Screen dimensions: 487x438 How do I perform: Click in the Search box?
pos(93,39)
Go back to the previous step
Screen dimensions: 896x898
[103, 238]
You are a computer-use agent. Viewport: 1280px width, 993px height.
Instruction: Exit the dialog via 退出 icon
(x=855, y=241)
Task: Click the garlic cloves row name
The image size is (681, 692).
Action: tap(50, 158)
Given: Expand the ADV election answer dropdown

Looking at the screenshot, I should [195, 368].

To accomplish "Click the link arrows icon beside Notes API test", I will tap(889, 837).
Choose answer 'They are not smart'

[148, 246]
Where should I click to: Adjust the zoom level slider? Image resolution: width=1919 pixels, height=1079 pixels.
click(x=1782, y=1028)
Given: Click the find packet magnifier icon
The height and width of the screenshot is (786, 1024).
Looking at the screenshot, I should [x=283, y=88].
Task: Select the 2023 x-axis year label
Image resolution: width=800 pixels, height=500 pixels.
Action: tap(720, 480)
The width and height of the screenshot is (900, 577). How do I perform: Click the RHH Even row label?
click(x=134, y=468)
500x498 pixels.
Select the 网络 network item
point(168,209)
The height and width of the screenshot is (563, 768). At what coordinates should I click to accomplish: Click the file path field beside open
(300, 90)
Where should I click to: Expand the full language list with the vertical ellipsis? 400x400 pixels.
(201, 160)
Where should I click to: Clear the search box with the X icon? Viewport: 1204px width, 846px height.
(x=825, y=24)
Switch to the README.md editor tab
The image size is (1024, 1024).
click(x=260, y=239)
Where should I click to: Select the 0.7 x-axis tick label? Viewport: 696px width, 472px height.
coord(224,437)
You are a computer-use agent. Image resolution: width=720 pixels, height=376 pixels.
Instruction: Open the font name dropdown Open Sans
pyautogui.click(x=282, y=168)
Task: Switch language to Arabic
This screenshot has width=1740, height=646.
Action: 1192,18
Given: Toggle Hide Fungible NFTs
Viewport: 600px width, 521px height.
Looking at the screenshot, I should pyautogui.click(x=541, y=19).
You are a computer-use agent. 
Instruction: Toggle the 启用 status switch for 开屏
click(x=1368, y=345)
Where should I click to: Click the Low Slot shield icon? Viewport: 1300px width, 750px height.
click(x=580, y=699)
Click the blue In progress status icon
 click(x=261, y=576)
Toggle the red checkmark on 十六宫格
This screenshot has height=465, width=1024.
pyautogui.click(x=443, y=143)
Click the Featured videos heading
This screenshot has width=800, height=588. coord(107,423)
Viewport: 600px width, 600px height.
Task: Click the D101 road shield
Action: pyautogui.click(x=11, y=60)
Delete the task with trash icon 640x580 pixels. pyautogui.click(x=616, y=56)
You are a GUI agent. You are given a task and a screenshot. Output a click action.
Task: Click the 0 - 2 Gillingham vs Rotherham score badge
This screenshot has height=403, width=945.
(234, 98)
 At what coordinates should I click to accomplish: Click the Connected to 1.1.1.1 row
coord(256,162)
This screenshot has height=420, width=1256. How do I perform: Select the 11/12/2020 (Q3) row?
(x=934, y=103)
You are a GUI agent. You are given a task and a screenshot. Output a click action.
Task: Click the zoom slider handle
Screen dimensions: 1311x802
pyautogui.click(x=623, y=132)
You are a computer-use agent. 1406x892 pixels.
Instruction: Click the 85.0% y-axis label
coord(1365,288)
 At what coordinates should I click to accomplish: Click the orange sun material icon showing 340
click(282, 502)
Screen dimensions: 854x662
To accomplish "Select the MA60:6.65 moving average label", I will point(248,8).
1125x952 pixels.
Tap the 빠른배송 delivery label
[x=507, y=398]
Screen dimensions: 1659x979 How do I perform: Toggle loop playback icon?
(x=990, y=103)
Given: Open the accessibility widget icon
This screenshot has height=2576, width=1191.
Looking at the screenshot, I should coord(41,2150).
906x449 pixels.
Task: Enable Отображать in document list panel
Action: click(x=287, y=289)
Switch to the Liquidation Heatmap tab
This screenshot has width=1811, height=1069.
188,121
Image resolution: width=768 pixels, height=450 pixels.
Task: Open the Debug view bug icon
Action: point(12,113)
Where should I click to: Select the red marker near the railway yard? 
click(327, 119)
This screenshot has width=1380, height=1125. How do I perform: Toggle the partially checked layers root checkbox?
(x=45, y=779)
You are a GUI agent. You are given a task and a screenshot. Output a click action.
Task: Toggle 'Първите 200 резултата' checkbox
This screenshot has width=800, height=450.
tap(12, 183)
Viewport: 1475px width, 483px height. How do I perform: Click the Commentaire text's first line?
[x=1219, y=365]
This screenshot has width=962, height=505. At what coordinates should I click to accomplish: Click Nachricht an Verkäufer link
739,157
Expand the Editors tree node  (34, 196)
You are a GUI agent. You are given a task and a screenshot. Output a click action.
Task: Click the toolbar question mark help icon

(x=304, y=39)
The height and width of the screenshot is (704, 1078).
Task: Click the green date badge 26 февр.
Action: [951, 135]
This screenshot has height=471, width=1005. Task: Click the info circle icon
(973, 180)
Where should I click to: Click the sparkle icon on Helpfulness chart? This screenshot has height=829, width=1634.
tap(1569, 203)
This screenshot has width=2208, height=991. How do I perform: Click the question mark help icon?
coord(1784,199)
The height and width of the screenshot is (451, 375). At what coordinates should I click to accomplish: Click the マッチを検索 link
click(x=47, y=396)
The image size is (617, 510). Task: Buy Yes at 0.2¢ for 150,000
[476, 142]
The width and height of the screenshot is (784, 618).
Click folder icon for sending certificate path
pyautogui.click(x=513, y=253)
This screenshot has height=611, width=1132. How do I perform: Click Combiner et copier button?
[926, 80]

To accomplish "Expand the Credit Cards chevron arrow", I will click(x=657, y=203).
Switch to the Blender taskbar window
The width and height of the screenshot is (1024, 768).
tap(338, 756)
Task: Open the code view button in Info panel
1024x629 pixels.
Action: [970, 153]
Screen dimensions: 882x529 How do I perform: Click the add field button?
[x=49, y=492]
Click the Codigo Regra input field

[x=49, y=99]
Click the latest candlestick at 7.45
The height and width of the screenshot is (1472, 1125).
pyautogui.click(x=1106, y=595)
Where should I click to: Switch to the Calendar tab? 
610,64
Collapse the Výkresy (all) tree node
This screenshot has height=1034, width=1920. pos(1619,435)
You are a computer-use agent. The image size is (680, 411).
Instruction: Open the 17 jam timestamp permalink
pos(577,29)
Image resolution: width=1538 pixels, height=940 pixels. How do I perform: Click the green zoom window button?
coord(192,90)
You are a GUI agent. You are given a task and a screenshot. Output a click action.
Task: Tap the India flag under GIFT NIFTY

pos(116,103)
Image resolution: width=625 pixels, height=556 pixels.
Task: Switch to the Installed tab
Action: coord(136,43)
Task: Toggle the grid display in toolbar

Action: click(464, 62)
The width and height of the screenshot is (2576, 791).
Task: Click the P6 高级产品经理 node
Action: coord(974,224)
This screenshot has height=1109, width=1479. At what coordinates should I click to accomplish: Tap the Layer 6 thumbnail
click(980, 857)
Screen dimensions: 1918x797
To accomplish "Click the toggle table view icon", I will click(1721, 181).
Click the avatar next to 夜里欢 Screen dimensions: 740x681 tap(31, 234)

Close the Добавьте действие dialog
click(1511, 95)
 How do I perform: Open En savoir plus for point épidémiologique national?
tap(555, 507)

* Problem details:
Return the listing above verbatim.

* Answer:
Screen dimensions: 487x438 How do I perform: Click in the Search box?
pos(93,39)
Go back to the previous step
Screen dimensions: 896x898
[103, 238]
You are a computer-use agent. Viewport: 1280px width, 993px height.
Instruction: Exit the dialog via 退出 icon
(x=855, y=241)
Task: Click the garlic cloves row name
The image size is (681, 692).
Action: tap(50, 158)
Given: Expand the ADV election answer dropdown

Looking at the screenshot, I should [195, 368].

To accomplish "Click the link arrows icon beside Notes API test", I will tap(889, 837).
Choose answer 'They are not smart'

[148, 246]
Where should I click to: Adjust the zoom level slider? Image resolution: width=1919 pixels, height=1079 pixels.
click(x=1782, y=1028)
Given: Click the find packet magnifier icon
The height and width of the screenshot is (786, 1024).
Looking at the screenshot, I should [x=283, y=88].
Task: Select the 2023 x-axis year label
Image resolution: width=800 pixels, height=500 pixels.
Action: tap(720, 480)
The width and height of the screenshot is (900, 577). How do I perform: Click the RHH Even row label?
click(x=134, y=468)
500x498 pixels.
Select the 网络 network item
point(168,209)
The height and width of the screenshot is (563, 768). At what coordinates should I click to accomplish: Click the file path field beside open
(300, 90)
Where should I click to: Expand the full language list with the vertical ellipsis? 400x400 pixels.
(201, 160)
Where should I click to: Clear the search box with the X icon? Viewport: 1204px width, 846px height.
(x=825, y=24)
Switch to the README.md editor tab
The image size is (1024, 1024).
click(x=260, y=239)
Where should I click to: Select the 0.7 x-axis tick label? Viewport: 696px width, 472px height.
coord(224,437)
You are a computer-use agent. Image resolution: width=720 pixels, height=376 pixels.
Instruction: Open the font name dropdown Open Sans
pyautogui.click(x=282, y=168)
Task: Switch language to Arabic
This screenshot has width=1740, height=646.
Action: 1192,18
Given: Toggle Hide Fungible NFTs
Viewport: 600px width, 521px height.
Looking at the screenshot, I should pyautogui.click(x=541, y=19).
You are a computer-use agent. 
Instruction: Toggle the 启用 status switch for 开屏
click(x=1368, y=345)
Where should I click to: Click the Low Slot shield icon? Viewport: 1300px width, 750px height.
click(x=580, y=699)
Click the blue In progress status icon
 click(x=261, y=576)
Toggle the red checkmark on 十六宫格
This screenshot has height=465, width=1024.
pyautogui.click(x=443, y=143)
Click the Featured videos heading
This screenshot has width=800, height=588. coord(107,423)
Viewport: 600px width, 600px height.
Task: Click the D101 road shield
Action: pyautogui.click(x=11, y=60)
Delete the task with trash icon 640x580 pixels. pyautogui.click(x=616, y=56)
You are a GUI agent. You are given a task and a screenshot. Output a click action.
Task: Click the 0 - 2 Gillingham vs Rotherham score badge
This screenshot has height=403, width=945.
(234, 98)
 At what coordinates should I click to accomplish: Click the Connected to 1.1.1.1 row
coord(256,162)
This screenshot has height=420, width=1256. How do I perform: Select the 11/12/2020 (Q3) row?
(x=934, y=103)
You are a GUI agent. You are given a task and a screenshot. Output a click action.
Task: Click the zoom slider handle
Screen dimensions: 1311x802
pyautogui.click(x=623, y=132)
You are a computer-use agent. 1406x892 pixels.
Instruction: Click the 85.0% y-axis label
coord(1365,288)
 At what coordinates should I click to accomplish: Click the orange sun material icon showing 340
click(282, 502)
Screen dimensions: 854x662
To accomplish "Select the MA60:6.65 moving average label", I will point(248,8).
1125x952 pixels.
Tap the 빠른배송 delivery label
[x=507, y=398]
Screen dimensions: 1659x979 How do I perform: Toggle loop playback icon?
(x=990, y=103)
Given: Open the accessibility widget icon
This screenshot has height=2576, width=1191.
Looking at the screenshot, I should coord(41,2150).
906x449 pixels.
Task: Enable Отображать in document list panel
Action: click(x=287, y=289)
Switch to the Liquidation Heatmap tab
This screenshot has width=1811, height=1069.
188,121
Image resolution: width=768 pixels, height=450 pixels.
Task: Open the Debug view bug icon
Action: point(12,113)
Where should I click to: Select the red marker near the railway yard? 
click(327, 119)
This screenshot has width=1380, height=1125. How do I perform: Toggle the partially checked layers root checkbox?
(x=45, y=779)
You are a GUI agent. You are given a task and a screenshot. Output a click action.
Task: Toggle 'Първите 200 резултата' checkbox
This screenshot has width=800, height=450.
tap(12, 183)
Viewport: 1475px width, 483px height. How do I perform: Click the Commentaire text's first line?
[x=1219, y=365]
This screenshot has width=962, height=505. At what coordinates should I click to accomplish: Click Nachricht an Verkäufer link
739,157
Expand the Editors tree node  (34, 196)
You are a GUI agent. You are given a task and a screenshot. Output a click action.
Task: Click the toolbar question mark help icon

(x=304, y=39)
The height and width of the screenshot is (704, 1078).
Task: Click the green date badge 26 февр.
Action: [951, 135]
This screenshot has height=471, width=1005. Task: Click the info circle icon
(973, 180)
Where should I click to: Click the sparkle icon on Helpfulness chart? This screenshot has height=829, width=1634.
tap(1569, 203)
This screenshot has width=2208, height=991. How do I perform: Click the question mark help icon?
coord(1784,199)
The height and width of the screenshot is (451, 375). At what coordinates should I click to accomplish: Click the マッチを検索 link
click(x=47, y=396)
The image size is (617, 510). Task: Buy Yes at 0.2¢ for 150,000
[476, 142]
The width and height of the screenshot is (784, 618).
Click folder icon for sending certificate path
pyautogui.click(x=513, y=253)
This screenshot has height=611, width=1132. How do I perform: Click Combiner et copier button?
[926, 80]

To accomplish "Expand the Credit Cards chevron arrow", I will click(x=657, y=203).
Switch to the Blender taskbar window
The width and height of the screenshot is (1024, 768).
tap(338, 756)
Task: Open the code view button in Info panel
1024x629 pixels.
Action: [970, 153]
Screen dimensions: 882x529 How do I perform: Click the add field button?
[x=49, y=492]
Click the Codigo Regra input field

[x=49, y=99]
Click the latest candlestick at 7.45
The height and width of the screenshot is (1472, 1125).
pyautogui.click(x=1106, y=595)
Where should I click to: Switch to the Calendar tab? 
610,64
Collapse the Výkresy (all) tree node
This screenshot has height=1034, width=1920. pos(1619,435)
You are a computer-use agent. The image size is (680, 411).
Instruction: Open the 17 jam timestamp permalink
pos(577,29)
Image resolution: width=1538 pixels, height=940 pixels. How do I perform: Click the green zoom window button?
coord(192,90)
You are a GUI agent. You are given a task and a screenshot. Output a click action.
Task: Tap the India flag under GIFT NIFTY

pos(116,103)
Image resolution: width=625 pixels, height=556 pixels.
Task: Switch to the Installed tab
Action: coord(136,43)
Task: Toggle the grid display in toolbar

Action: click(464, 62)
The width and height of the screenshot is (2576, 791).
Task: Click the P6 高级产品经理 node
Action: coord(974,224)
This screenshot has height=1109, width=1479. At what coordinates should I click to accomplish: Tap the Layer 6 thumbnail
click(980, 857)
Screen dimensions: 1918x797
To accomplish "Click the toggle table view icon", I will click(1721, 181).
Click the avatar next to 夜里欢 Screen dimensions: 740x681 tap(31, 234)

Close the Добавьте действие dialog
click(1511, 95)
 How do I perform: Open En savoir plus for point épidémiologique national?
tap(555, 507)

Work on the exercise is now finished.